STF não deve atuar como "segunda instância" do governo

Autor

  • Fábio Martins de Andrade

    é advogado doutor em Direito Público pela UERJ e autor da obra “Modulação em Matéria Tributária: O argumento pragmático ou consequencialista de cunho econômico e as decisões do STF”.

22 de julho de 2012, 8h00

O fundamento jurídico que explica a possibilidade de modulação dos efeitos de uma decisão judicial pode ser extraído diretamente da Constituição da República. No passado tínhamos uma regra dogmática de indiscutível rigidez que assegurava à declaração de inconstitucionalidade o efeito retroativo (ex tunc). Atualmente, temos o princípio da nulidade do ato inconstitucional passível de flexibilização.

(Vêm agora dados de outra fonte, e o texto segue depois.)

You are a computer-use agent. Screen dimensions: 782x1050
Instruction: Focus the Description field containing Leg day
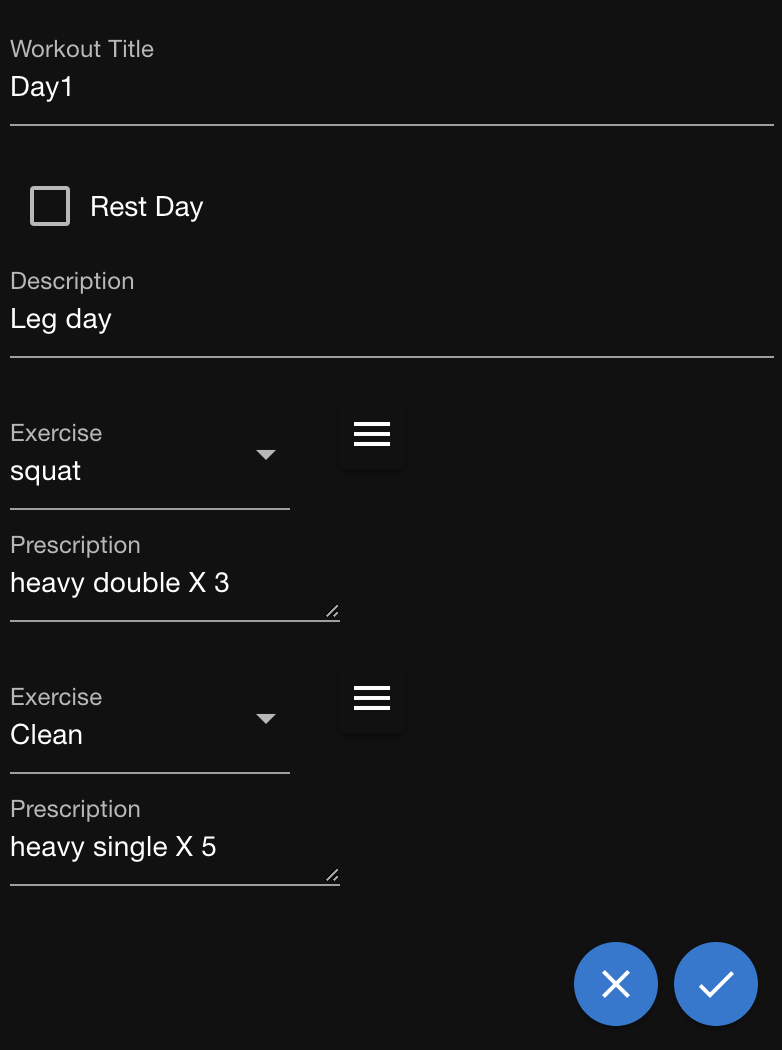[390, 320]
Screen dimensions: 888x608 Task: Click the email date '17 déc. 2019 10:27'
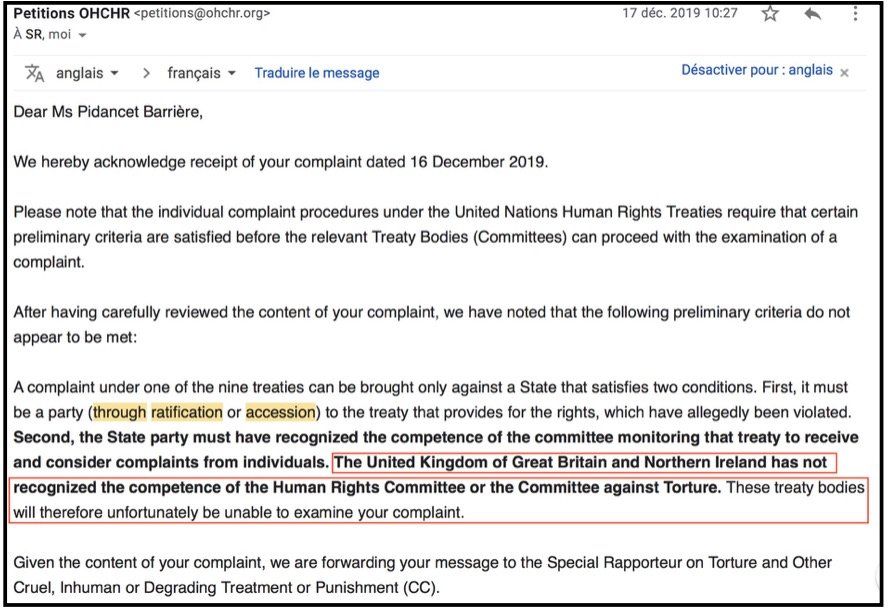pos(680,13)
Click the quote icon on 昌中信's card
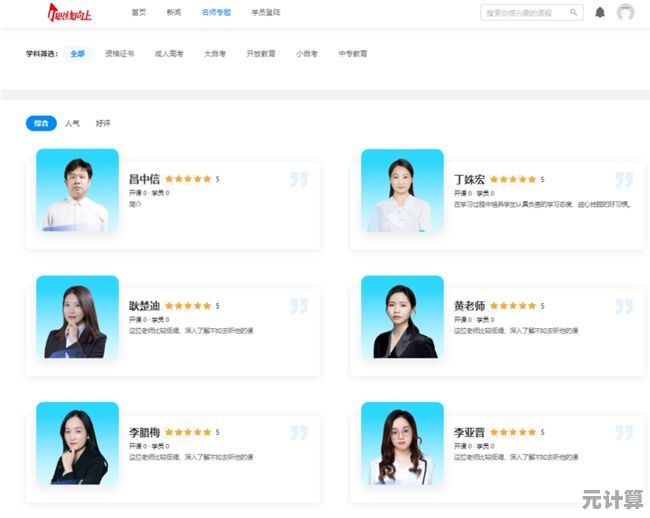This screenshot has width=650, height=518. pyautogui.click(x=299, y=180)
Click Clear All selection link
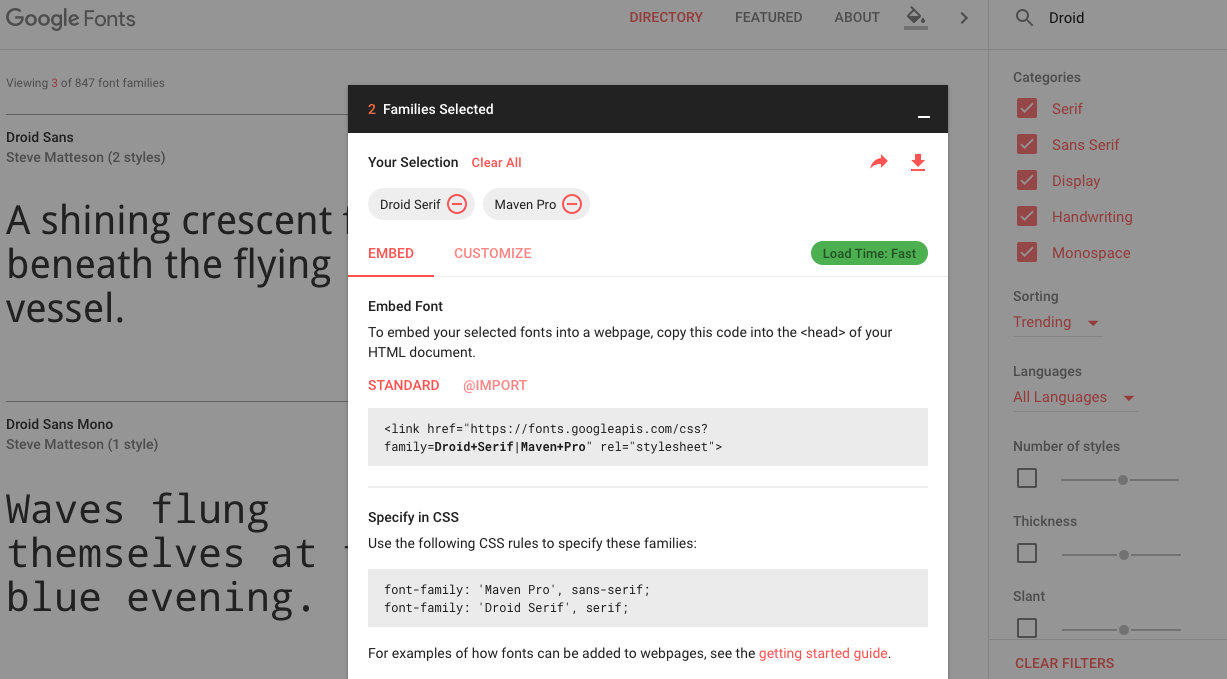The height and width of the screenshot is (679, 1227). [x=496, y=163]
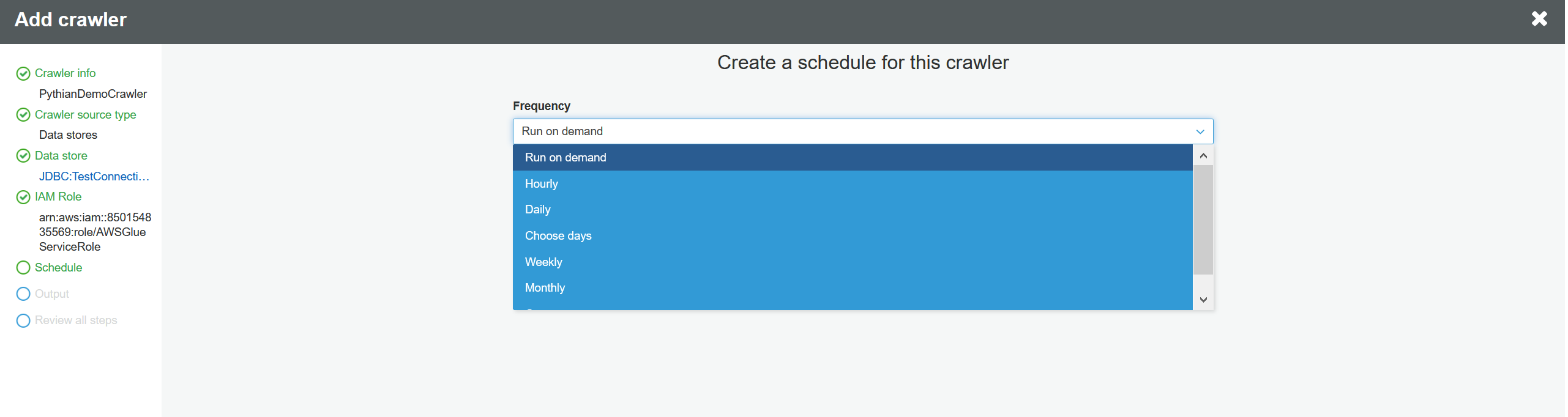Select Weekly schedule frequency

pyautogui.click(x=543, y=262)
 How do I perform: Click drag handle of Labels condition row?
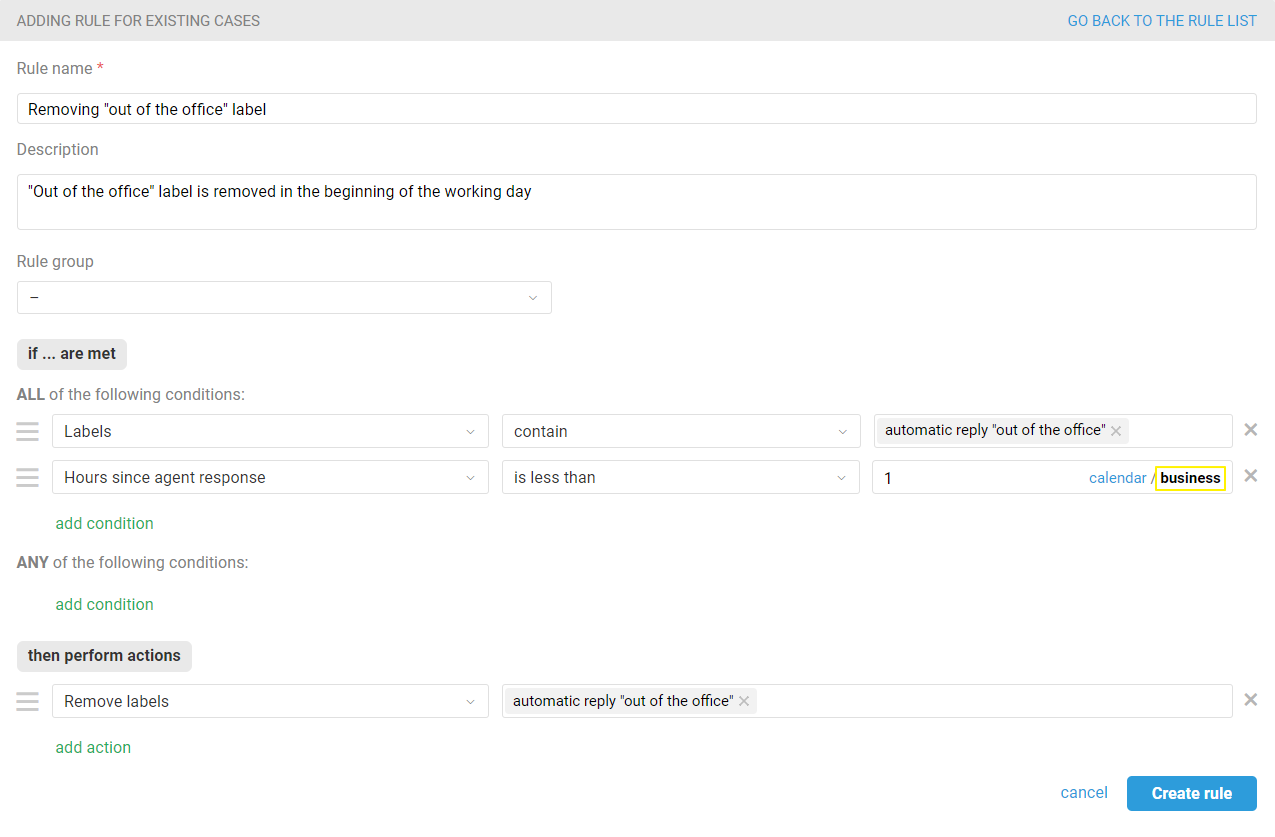(27, 431)
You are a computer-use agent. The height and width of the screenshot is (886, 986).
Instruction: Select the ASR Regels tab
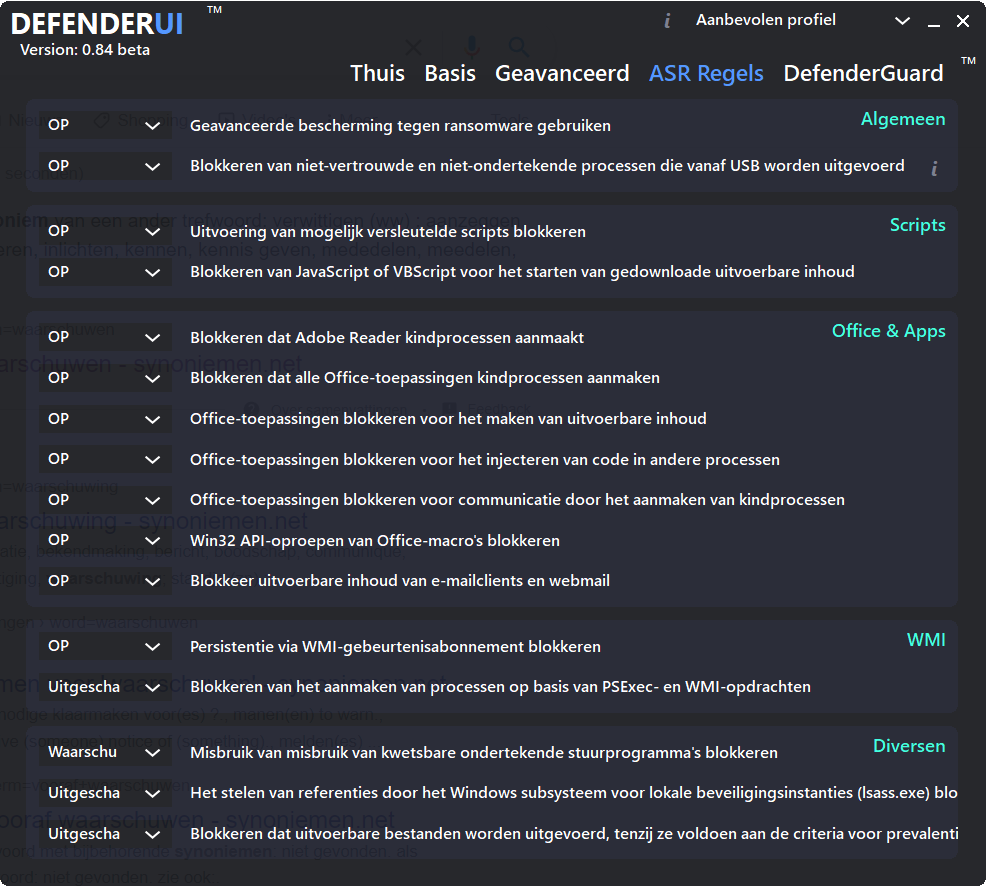[x=706, y=73]
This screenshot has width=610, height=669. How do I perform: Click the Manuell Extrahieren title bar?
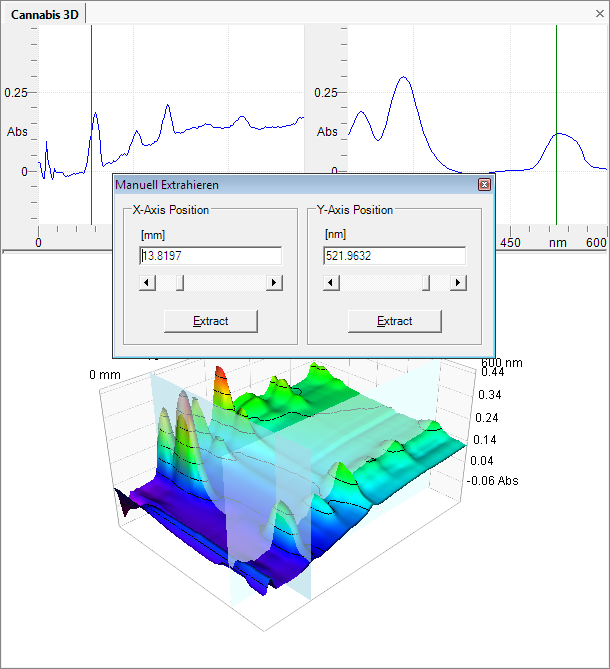[290, 185]
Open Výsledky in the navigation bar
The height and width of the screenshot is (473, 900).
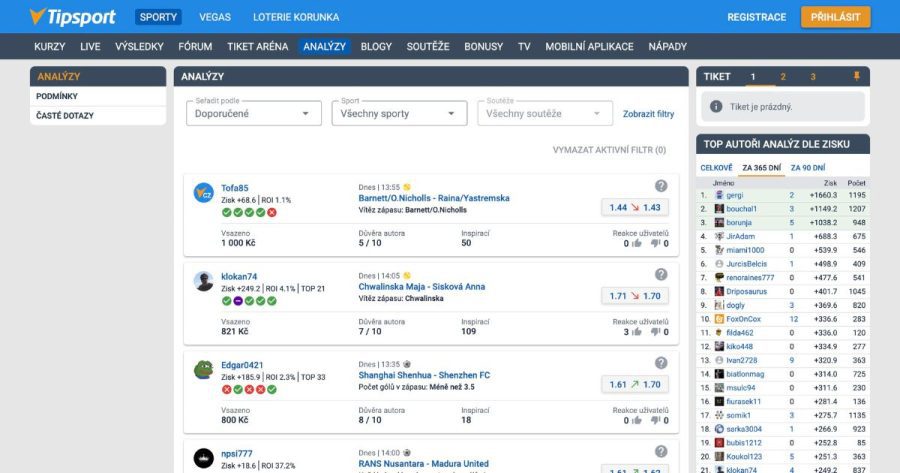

Isto decorre da riqueza dos fatos da vida, que necessariamente impõem soluções criativas ao Direito nos casos difíceis (hard cases). De fato, em complexa técnica de ponderação dos interesses e valores em jogo, o princípio da nulidade do ato inconstitucional (com o tradicional efeito ex tunc) cede espaço no tocante aos seus efeitos à sua aplicação irretroativa (ex nunc) ou até mesmo a partir de certo momento no futuro (pro futuro) ou qualquer outro que venha a ser estipulado (ex tunc mitigado).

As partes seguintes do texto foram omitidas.